=== BRANO CITATO ===
◇ ◇ ◇ ◇

Dal palazzo di Regione Lombardia l’8 marzo è uscita una delibera con la quale le ATS sono state obbligate ad individuare RSA in cui collocare questi pazienti. Il criterio della scelta si basava su strutture con padiglioni separati, cosa del tutto inutile se consideriamo che il personale sanitario era sprovvisto di mascherine e guanti, tute monouso e visiere e che si spostava da un padiglione all’altro in libertà.

Come riportato dal giornale Repubblica “Di sicuro la sorveglianza spettava alle ATS. Ma la Baggina, forte della sua autonomia avrebbe comunque potuto imporre misure decise. Anche se un documento firmato da Calicchio sostiene che la gestione è stata condotta insieme alla task force della Regione.”

E la nostra RSA di Zogno?

◇ ◇ ◇ ◇

=== COMPITO 1 ===
Secondo il brano sulle RSA lombarde, su quale criterio si basava la scelta delle strutture indicata dalla delibera dell'8 marzo?
=== COMPITO 2 ===
Riprendi il brano sulle RSA lombarde e proseguilo dal punto in cui si ferma.

Dati raccolti
◇ ◇ ◇ ◇

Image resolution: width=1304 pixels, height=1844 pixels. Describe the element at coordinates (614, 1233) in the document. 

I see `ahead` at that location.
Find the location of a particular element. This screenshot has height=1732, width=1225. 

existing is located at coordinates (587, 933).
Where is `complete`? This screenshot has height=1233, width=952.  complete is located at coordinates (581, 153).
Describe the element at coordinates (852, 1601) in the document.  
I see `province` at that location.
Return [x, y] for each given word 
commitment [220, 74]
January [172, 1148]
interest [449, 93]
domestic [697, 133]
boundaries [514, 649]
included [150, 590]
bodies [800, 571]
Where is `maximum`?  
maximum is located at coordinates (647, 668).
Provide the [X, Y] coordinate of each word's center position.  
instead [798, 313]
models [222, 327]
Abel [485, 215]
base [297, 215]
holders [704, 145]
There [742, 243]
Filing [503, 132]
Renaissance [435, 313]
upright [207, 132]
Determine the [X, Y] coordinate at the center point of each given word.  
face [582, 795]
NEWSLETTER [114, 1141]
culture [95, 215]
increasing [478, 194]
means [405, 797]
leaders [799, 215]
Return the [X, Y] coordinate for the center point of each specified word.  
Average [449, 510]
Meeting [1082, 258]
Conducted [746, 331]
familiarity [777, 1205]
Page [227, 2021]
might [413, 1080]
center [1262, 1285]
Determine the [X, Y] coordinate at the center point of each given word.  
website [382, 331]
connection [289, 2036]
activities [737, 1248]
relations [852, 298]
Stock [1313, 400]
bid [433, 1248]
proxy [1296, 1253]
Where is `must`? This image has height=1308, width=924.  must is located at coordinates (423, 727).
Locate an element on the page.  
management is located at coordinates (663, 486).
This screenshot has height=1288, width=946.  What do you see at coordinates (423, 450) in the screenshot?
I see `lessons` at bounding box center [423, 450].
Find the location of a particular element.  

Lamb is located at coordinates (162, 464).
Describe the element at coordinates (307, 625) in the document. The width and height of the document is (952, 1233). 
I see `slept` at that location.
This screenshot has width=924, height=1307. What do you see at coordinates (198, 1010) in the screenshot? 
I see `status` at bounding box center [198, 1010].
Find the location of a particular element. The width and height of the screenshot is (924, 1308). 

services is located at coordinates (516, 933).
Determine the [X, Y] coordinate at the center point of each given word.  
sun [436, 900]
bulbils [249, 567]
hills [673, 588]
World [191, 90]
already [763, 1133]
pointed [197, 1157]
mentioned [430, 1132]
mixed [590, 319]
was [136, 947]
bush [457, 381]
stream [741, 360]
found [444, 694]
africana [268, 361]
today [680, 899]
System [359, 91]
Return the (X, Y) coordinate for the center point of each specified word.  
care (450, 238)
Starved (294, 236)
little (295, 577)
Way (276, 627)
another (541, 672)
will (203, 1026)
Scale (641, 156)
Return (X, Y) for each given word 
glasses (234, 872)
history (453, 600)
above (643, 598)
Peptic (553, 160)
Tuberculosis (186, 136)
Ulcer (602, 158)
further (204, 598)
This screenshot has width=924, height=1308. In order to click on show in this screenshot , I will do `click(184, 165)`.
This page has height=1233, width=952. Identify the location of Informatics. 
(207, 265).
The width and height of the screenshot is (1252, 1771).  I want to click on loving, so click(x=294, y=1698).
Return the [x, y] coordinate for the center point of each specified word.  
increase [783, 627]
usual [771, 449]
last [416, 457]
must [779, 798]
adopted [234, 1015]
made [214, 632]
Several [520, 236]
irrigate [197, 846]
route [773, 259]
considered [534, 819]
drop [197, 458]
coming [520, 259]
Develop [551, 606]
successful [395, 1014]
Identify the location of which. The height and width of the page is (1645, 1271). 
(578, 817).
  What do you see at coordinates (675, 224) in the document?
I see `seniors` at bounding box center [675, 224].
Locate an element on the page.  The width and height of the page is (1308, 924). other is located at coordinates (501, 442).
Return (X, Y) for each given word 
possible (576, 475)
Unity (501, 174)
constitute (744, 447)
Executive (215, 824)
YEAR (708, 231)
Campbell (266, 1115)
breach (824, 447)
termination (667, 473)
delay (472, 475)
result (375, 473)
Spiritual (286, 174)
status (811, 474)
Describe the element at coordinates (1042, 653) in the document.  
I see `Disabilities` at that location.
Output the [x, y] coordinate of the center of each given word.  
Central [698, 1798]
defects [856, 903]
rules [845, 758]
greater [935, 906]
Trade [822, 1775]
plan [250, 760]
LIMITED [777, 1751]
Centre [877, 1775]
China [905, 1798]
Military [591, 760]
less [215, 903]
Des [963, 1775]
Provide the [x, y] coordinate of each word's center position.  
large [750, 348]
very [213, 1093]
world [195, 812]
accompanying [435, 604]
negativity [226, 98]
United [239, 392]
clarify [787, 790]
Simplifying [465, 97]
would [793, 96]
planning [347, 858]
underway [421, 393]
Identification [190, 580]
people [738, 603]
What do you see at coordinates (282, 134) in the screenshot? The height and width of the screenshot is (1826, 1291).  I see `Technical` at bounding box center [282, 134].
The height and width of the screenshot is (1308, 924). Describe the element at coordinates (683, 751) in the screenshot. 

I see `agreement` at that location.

◇ ◇ ◇ ◇

=== SOLUZIONE 1 ===
Su strutture con padiglioni separati.

=== SOLUZIONE 2 ===
Sappiamo poco o quasi nulla, solo che il 1 marzo in un incontro, da noi richiesto con i capigruppo, ci viene comunicato che era tutto sotto controllo. La situazione odierna non ci sembra così rosea.

E le famose zone rosse Nembro e Alzano, e forse anche Zogno, perché sono finite in una nuvola di fumo? Non abbiamo certezze, ma frasi, scappate qua e là, danno una possibile pressione del mondo imprenditoriale su decisioni regionali.

Andando ancora più a fondo, ci chiediamo come mai ai medici di famiglia non siano stati forniti gli adeguati dispositivi di protezione individuale. Già, perché i medici in questione sono stati i primi a capire la gravità della situazione. Con chiamate giornaliere tra le 150 e le 200, visite a domicilio e pazienti cui fare il ricovero, forse erano i primi a meritare ascolto. Ne abbiamo persi molti, e molti di loro hanno perso un familiare. Bisogna tenerne conto. In merito l’Ordine dei Medici di Bergamo ha promosso un’indagine tra i professionisti di medicina generale e ha stimato che le persone non ospedalizzate e prive di tampone, ma sicuramente positive al Covid-19, siano circa 64.000. Tutte a casa. Alcune sintomatiche e altre no. I medici di base, in molti casi, hanno dovuto effettuare interventi senza DPI e privi di protocolli di cura. Qualcuno dovrà chiarire.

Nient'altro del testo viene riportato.